_WORK TASK:_
Your answer should be the records, copied exactly, with the pictures removed.
Start of RECORDS TO USE
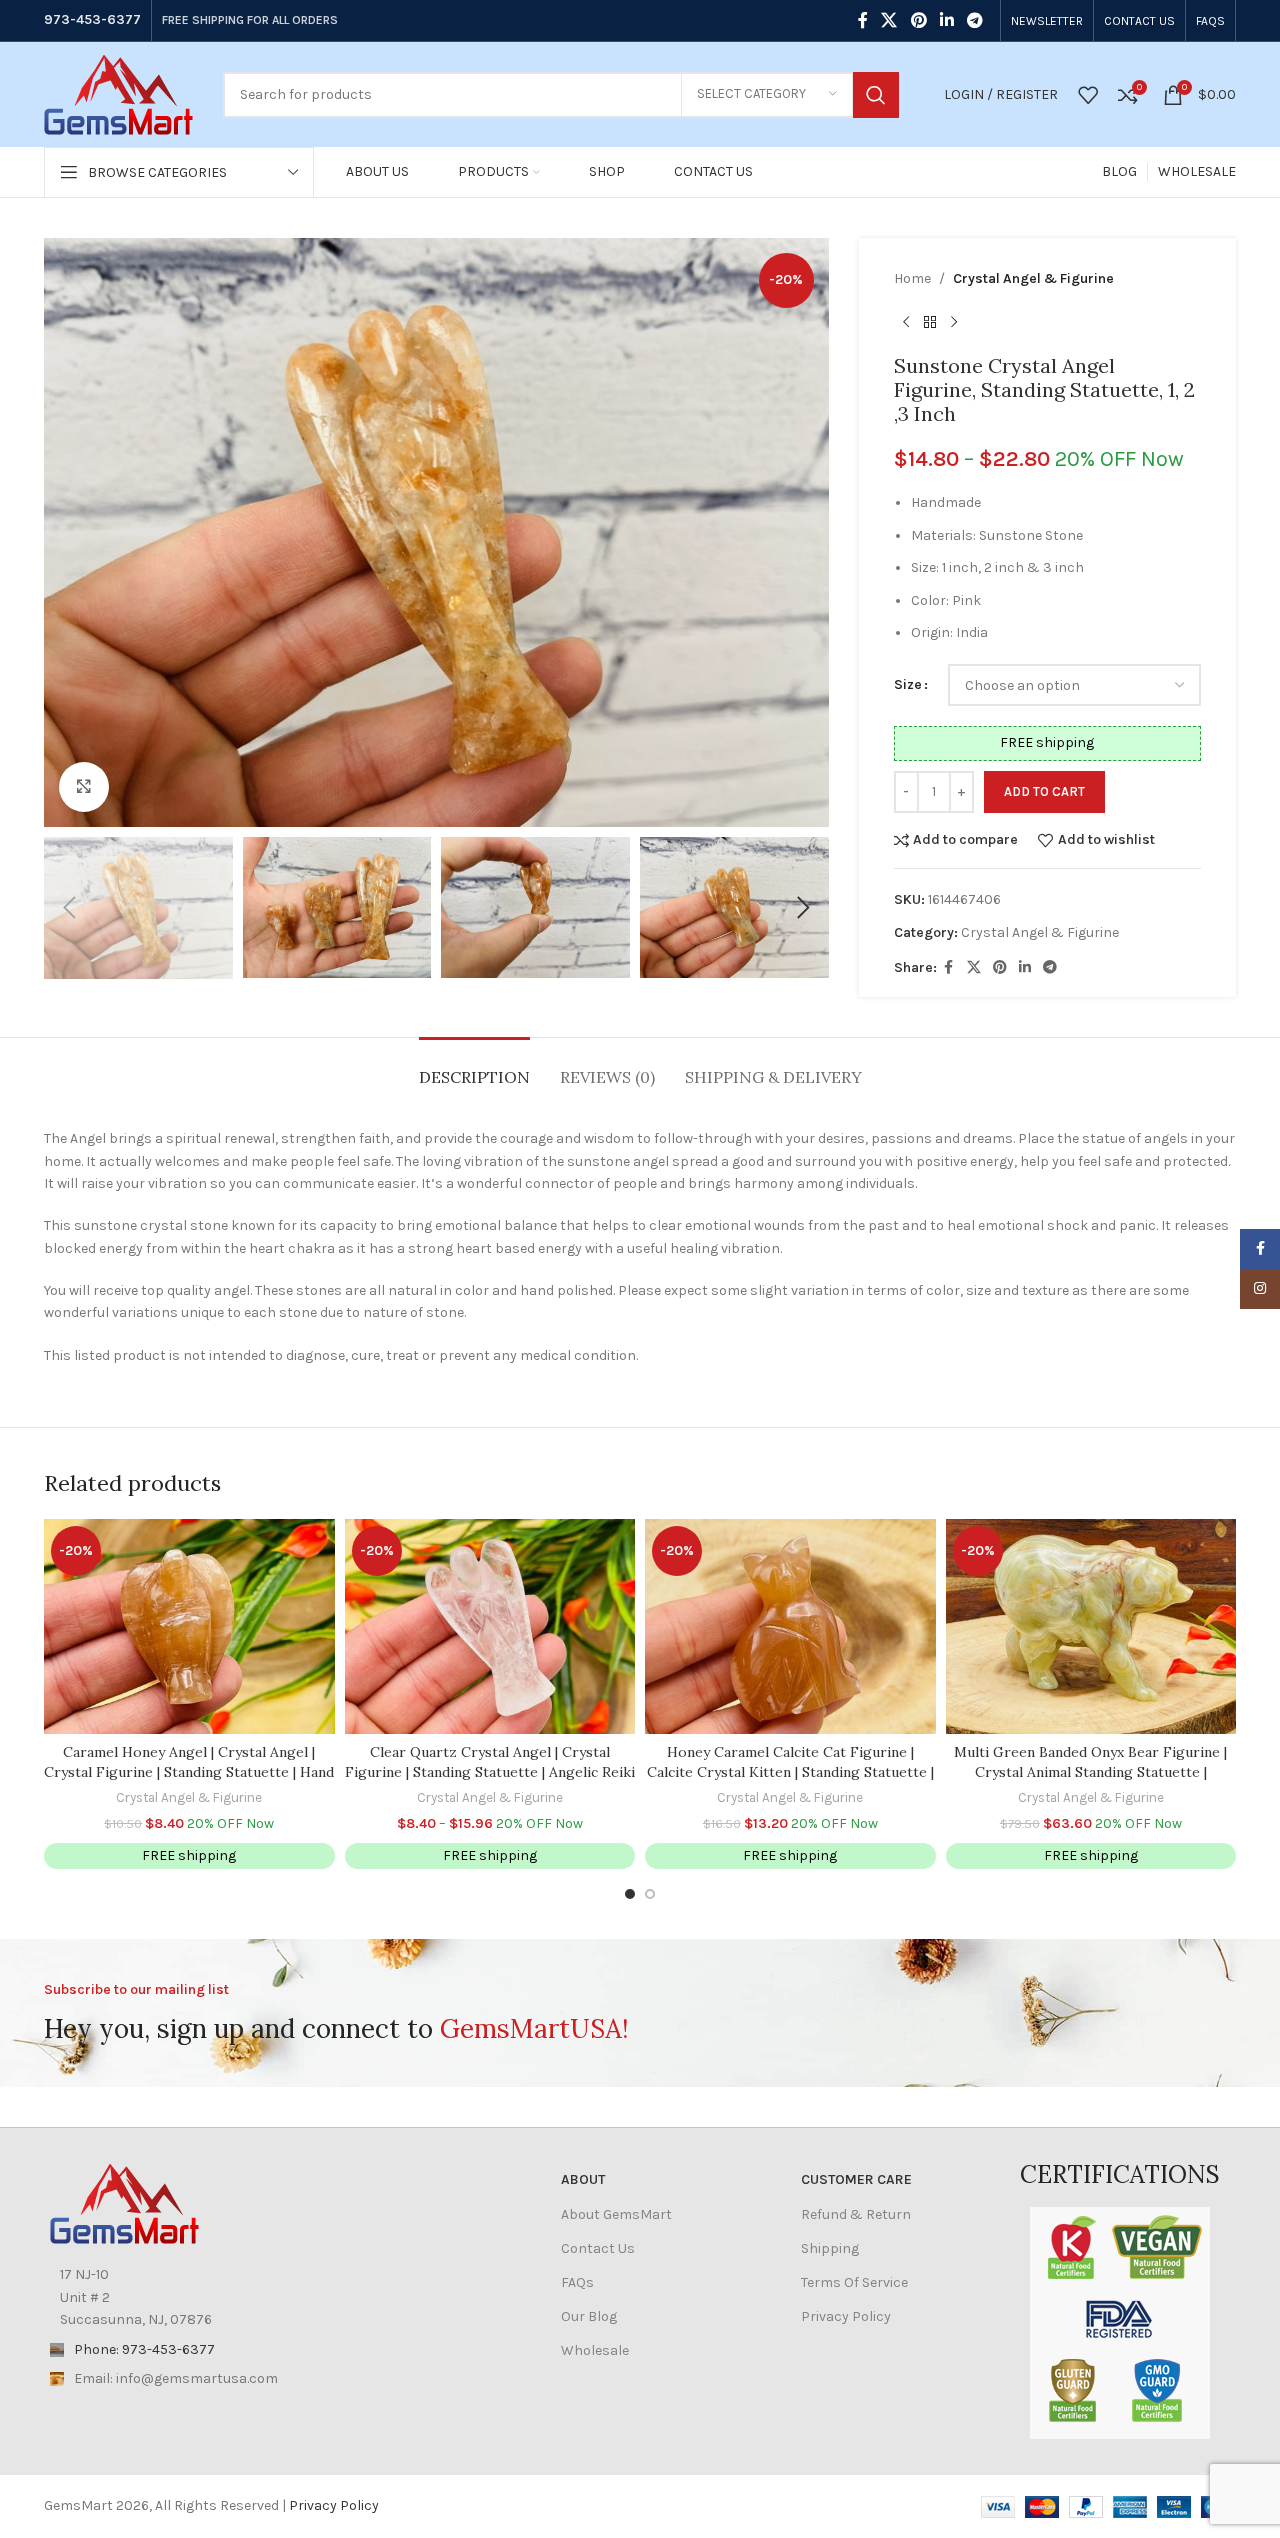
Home (912, 278)
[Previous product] (906, 322)
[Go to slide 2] (650, 1894)
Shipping (830, 2248)
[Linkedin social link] (946, 20)
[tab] (474, 1067)
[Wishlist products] (1088, 95)
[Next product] (954, 322)
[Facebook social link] (863, 20)
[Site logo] (118, 93)
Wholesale (595, 2350)
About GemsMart (616, 2214)
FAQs (577, 2282)
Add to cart (1044, 791)
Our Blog (589, 2316)
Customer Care (856, 2179)
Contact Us (598, 2248)
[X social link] (889, 20)
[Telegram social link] (975, 20)
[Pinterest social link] (918, 20)
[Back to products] (930, 322)
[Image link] (124, 2202)
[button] (69, 908)
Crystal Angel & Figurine (1033, 278)
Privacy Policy (846, 2316)
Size (908, 684)
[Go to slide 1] (630, 1894)
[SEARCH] (876, 95)
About (583, 2179)
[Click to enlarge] (84, 787)
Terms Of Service (854, 2282)
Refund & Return (856, 2214)
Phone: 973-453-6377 (144, 2349)
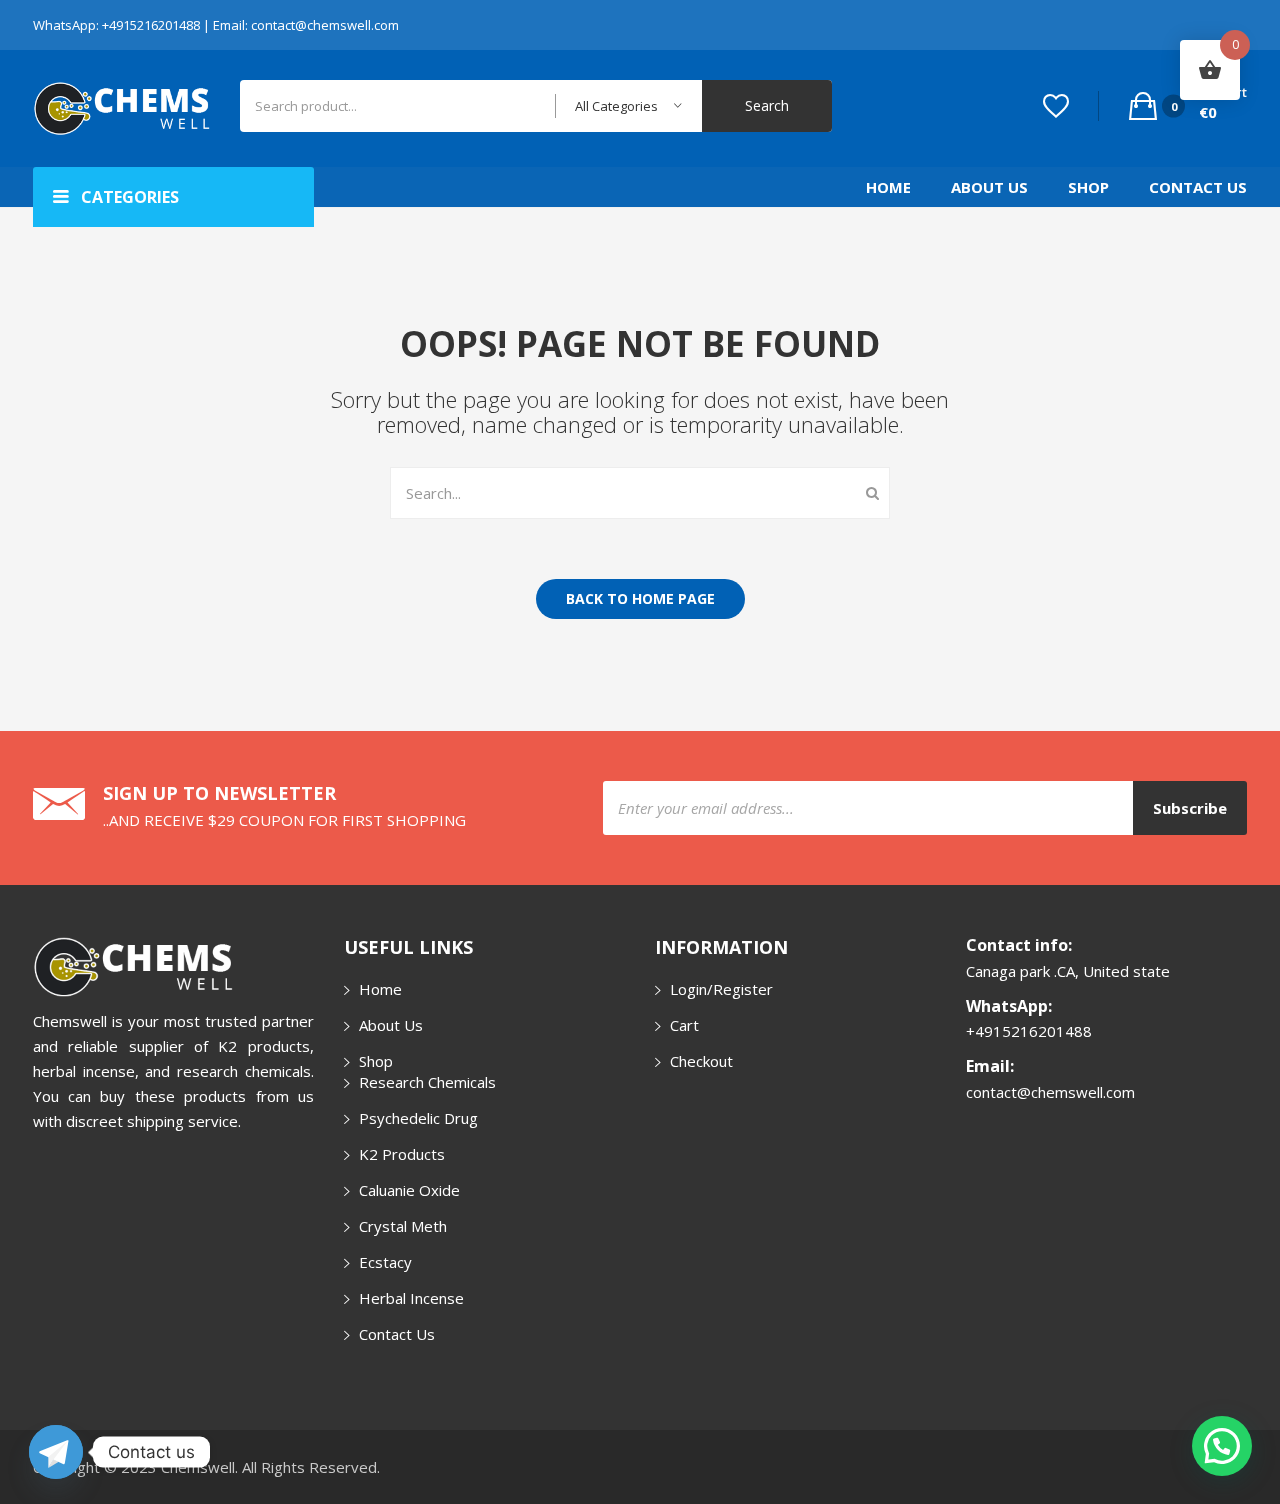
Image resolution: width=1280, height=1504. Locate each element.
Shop (1088, 187)
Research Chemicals (427, 1082)
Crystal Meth (403, 1226)
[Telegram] (56, 1452)
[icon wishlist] (1056, 106)
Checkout (701, 1061)
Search (767, 105)
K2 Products (402, 1154)
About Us (989, 187)
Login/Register (721, 989)
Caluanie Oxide (409, 1190)
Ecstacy (385, 1262)
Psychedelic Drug (418, 1118)
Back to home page (640, 598)
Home (888, 187)
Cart (684, 1025)
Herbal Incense (411, 1298)
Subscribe (1190, 808)
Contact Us (1198, 187)
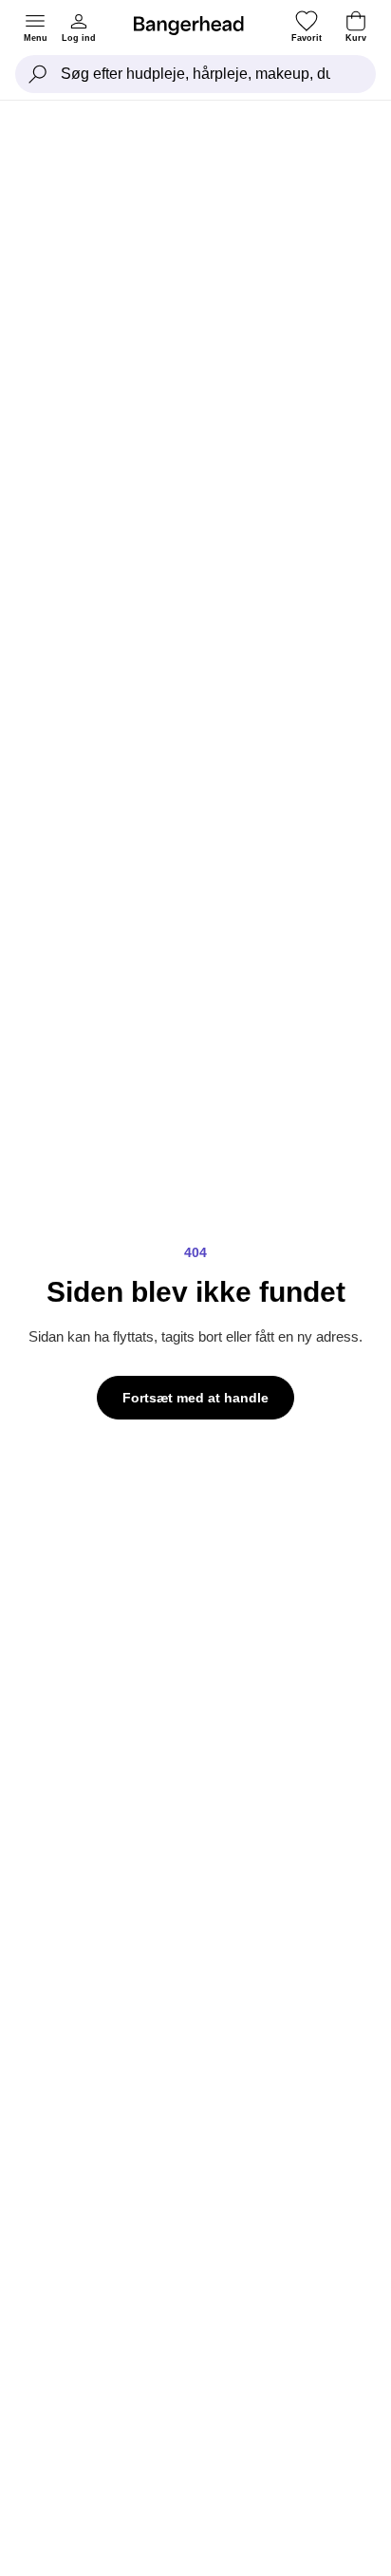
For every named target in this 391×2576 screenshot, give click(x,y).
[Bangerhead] (196, 25)
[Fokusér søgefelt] (38, 74)
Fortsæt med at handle (195, 1397)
End of RECORDS TO USE
_EXERCISE ANSWER:_
Home (912, 278)
[Previous product] (906, 322)
[Go to slide 2] (650, 1894)
Shipping (830, 2248)
[Linkedin social link] (946, 20)
[tab] (474, 1067)
[Wishlist products] (1088, 95)
[Next product] (954, 322)
[Facebook social link] (863, 20)
[Site logo] (118, 93)
Wholesale (595, 2350)
About GemsMart (616, 2214)
FAQs (577, 2282)
Add to cart (1044, 791)
Our Blog (589, 2316)
Customer Care (856, 2179)
Contact Us (598, 2248)
[X social link] (889, 20)
[Telegram social link] (975, 20)
[Pinterest social link] (918, 20)
[Back to products] (930, 322)
[Image link] (124, 2202)
[button] (69, 908)
Crystal Angel & Figurine (1033, 278)
Privacy Policy (846, 2316)
Size (908, 684)
[Go to slide 1] (630, 1894)
[SEARCH] (876, 95)
About (583, 2179)
[Click to enlarge] (84, 787)
Terms Of Service (854, 2282)
Refund & Return (856, 2214)
Phone: 973-453-6377 (144, 2349)
Image resolution: width=1280, height=1504. Locate each element.
Shop (1088, 187)
Research Chemicals (427, 1082)
Crystal Meth (403, 1226)
[Telegram] (56, 1452)
[icon wishlist] (1056, 106)
Checkout (701, 1061)
Search (767, 105)
K2 Products (402, 1154)
About Us (989, 187)
Login/Register (721, 989)
Caluanie Oxide (409, 1190)
Ecstacy (385, 1262)
Psychedelic Drug (418, 1118)
Back to home page (640, 598)
Home (888, 187)
Cart (684, 1025)
Herbal Incense (411, 1298)
Subscribe (1190, 808)
Contact Us (1198, 187)
For every named target in this 391×2576 screenshot, give click(x,y).
[Bangerhead] (196, 25)
[Fokusér søgefelt] (38, 74)
Fortsæt med at handle (195, 1397)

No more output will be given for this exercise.